On the Faltings height of the curve $y^2=x^n-1$
Robert Wilms
TL;DR
This work computes the stable Faltings height of the hyperelliptic family $X_n: y^2=x^n-1$ for odd $n\ge 3$ by decomposing contributions from finite and infinite places, yielding an explicit gamma-function formula and sharp bounds that reveal the leading term $\frac{n}{8}\log n$. The method combines cluster-picture analysis for finite places, hyperelliptic period matrices for archimedean places, and determinant evaluations to express $h_{\text{Fal}}(X_n)$ in terms of gamma values. The authors then apply Colmez's CM theory to cyclotomic CM-types, showing that Jacobians of $X_p$ (prime) have CM and obtaining an upper bound for the CM-type height $h_{\text{Fal}}(A_n)$. The results illuminate precise height behavior in a CM setting and provide tools to bound Faltings heights of CM abelian varieties arising from cyclotomic fields.
Abstract
We compute the stable Faltings height of the hyperelliptic curve $X_n\colon y^2=x^{n}-1$ for every odd integer $n\ge 3$ in terms of special values of Euler's gamma function.
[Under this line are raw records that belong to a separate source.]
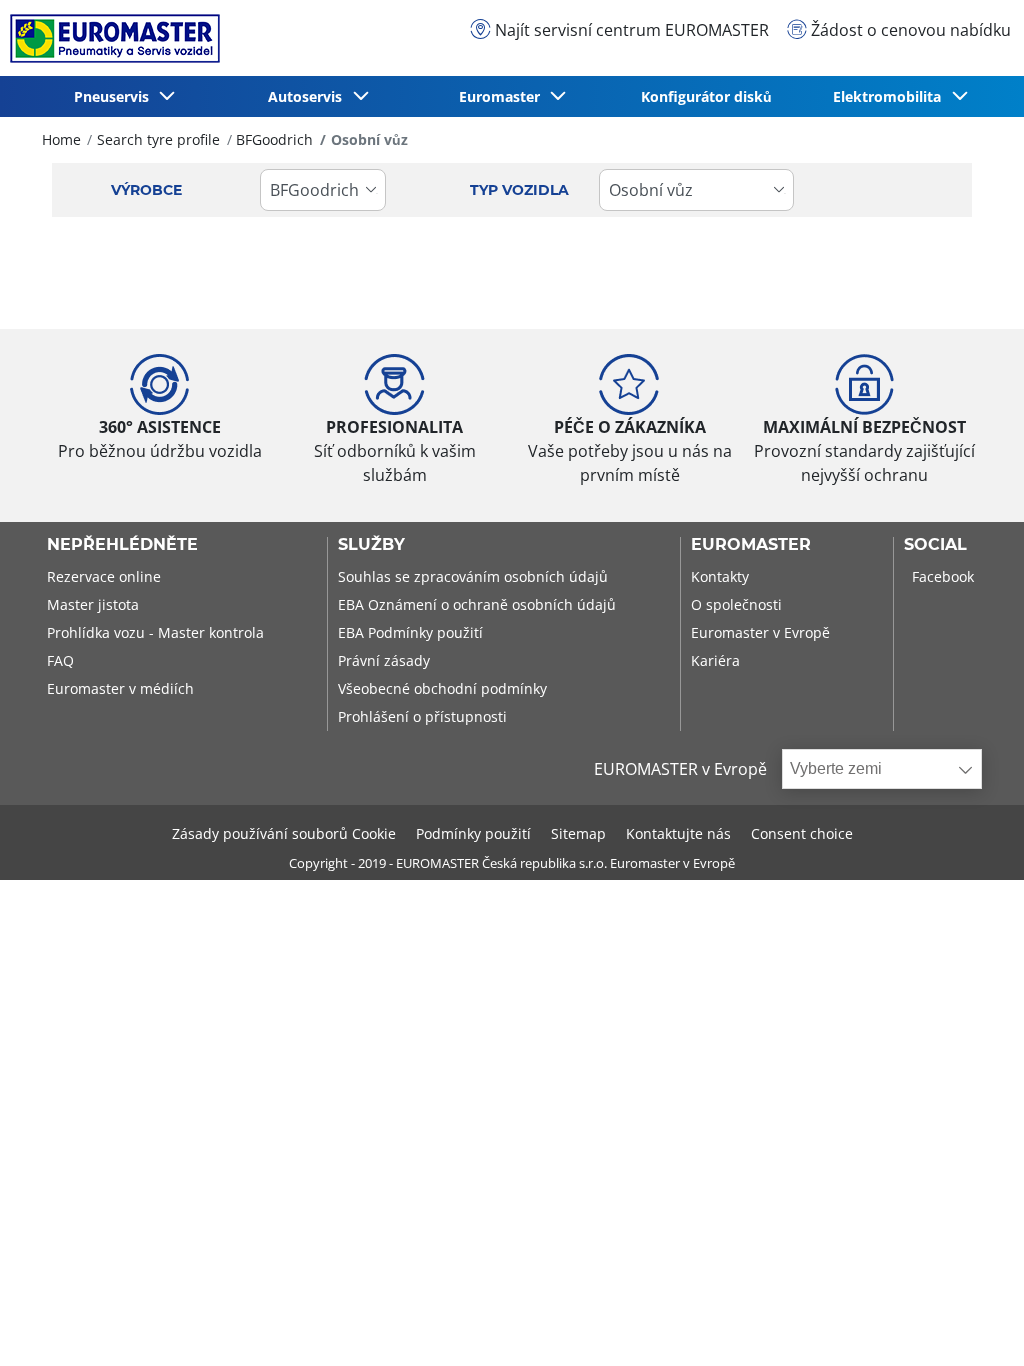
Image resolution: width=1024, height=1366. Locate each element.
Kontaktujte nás (678, 833)
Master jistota (93, 604)
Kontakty (720, 576)
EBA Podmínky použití (410, 632)
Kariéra (715, 660)
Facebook (943, 576)
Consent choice (802, 833)
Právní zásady (384, 660)
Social (935, 545)
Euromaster (751, 545)
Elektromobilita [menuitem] (891, 96)
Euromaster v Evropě (760, 632)
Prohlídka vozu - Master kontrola (155, 632)
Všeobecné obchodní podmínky (442, 688)
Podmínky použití (473, 833)
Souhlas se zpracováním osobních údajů (473, 576)
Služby (371, 545)
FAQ (60, 660)
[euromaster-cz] (110, 38)
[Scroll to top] (971, 1323)
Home (61, 139)
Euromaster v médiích (120, 688)
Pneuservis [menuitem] (115, 96)
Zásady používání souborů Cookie (284, 833)
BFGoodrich (274, 139)
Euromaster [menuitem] (503, 96)
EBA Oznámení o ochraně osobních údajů (477, 604)
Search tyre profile (158, 139)
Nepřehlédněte (122, 545)
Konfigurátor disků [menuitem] (706, 96)
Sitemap (578, 833)
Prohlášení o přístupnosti (422, 716)
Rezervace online (104, 576)
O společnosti (736, 604)
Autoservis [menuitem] (309, 96)
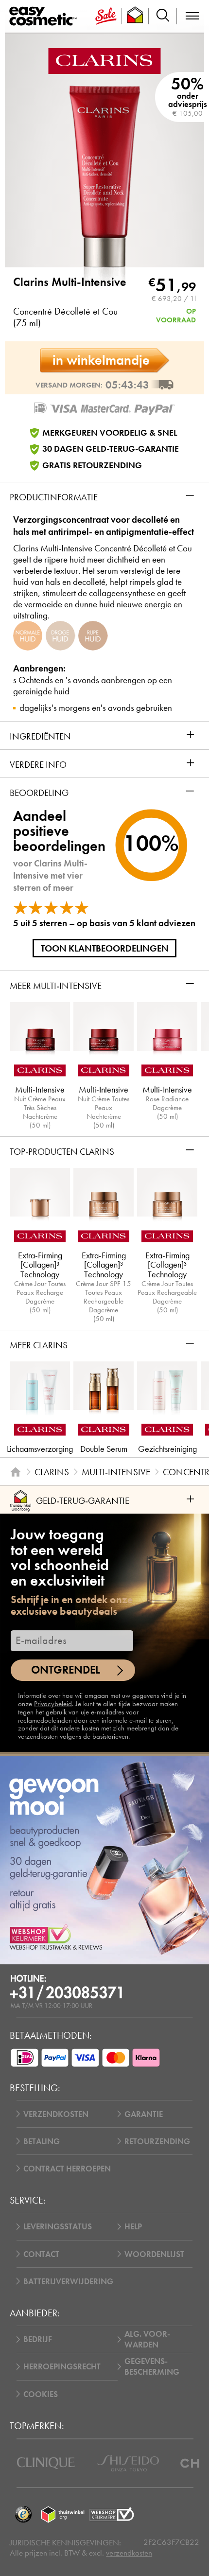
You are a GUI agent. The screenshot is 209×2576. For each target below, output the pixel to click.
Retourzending (157, 2141)
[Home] (15, 1472)
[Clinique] (46, 2463)
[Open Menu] (45, 16)
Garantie (143, 2114)
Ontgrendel (65, 1670)
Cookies (40, 2394)
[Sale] (106, 16)
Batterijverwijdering (68, 2281)
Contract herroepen (67, 2168)
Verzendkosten (55, 2114)
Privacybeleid (53, 1703)
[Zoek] (163, 16)
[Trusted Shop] (135, 16)
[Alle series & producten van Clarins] (104, 60)
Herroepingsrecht (62, 2366)
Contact (41, 2254)
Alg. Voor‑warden (147, 2339)
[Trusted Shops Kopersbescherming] (23, 2514)
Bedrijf (37, 2339)
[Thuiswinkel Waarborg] (63, 2514)
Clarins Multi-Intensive (69, 282)
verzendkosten (129, 2553)
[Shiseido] (128, 2463)
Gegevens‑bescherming (151, 2366)
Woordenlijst (154, 2254)
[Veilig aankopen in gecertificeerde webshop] (112, 2514)
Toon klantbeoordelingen (105, 948)
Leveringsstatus (57, 2226)
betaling (41, 2141)
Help (133, 2226)
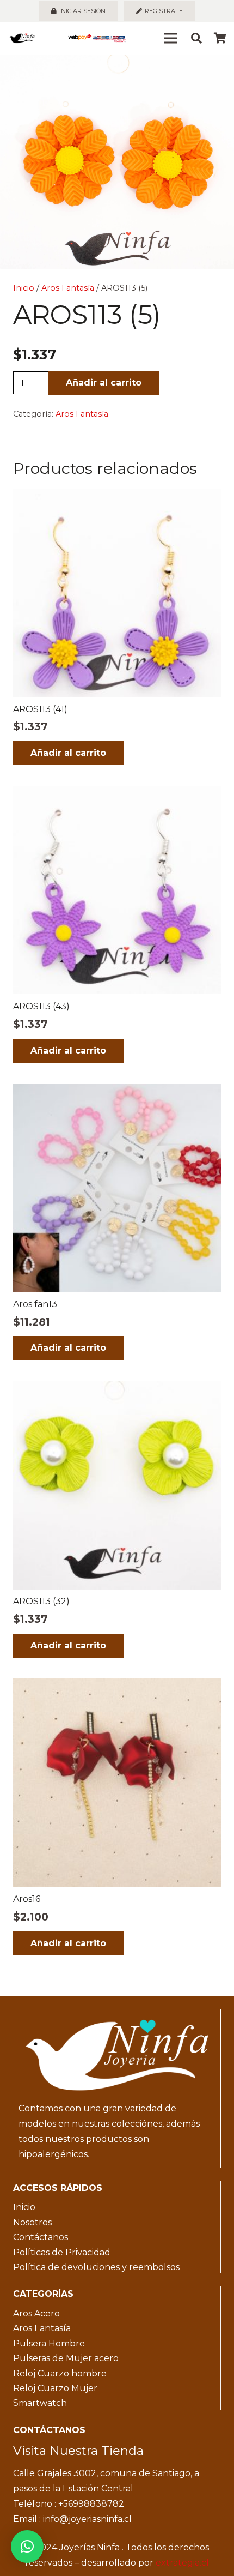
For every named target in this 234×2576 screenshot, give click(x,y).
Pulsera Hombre (49, 2343)
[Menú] (170, 38)
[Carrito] (220, 38)
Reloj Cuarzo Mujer (55, 2388)
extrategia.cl (182, 2562)
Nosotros (32, 2222)
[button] (216, 72)
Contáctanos (40, 2237)
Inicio (23, 288)
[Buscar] (196, 38)
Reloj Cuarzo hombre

In particular, we prove the bounds $$-0.975n< h_{\mathrm{Fal}}(X_n)-\tfrac{n}{8}\log n<\tfrac{9}{64}n\log\log n-0.263n.$$ As an application, we bound the Faltings height of any abelian variety with complex multiplication by the canonical CM-type of the $n$-th cyclotomic field by $\frac{n}{8}\log n+\frac{9}{64}n\log\log n-0.136n$.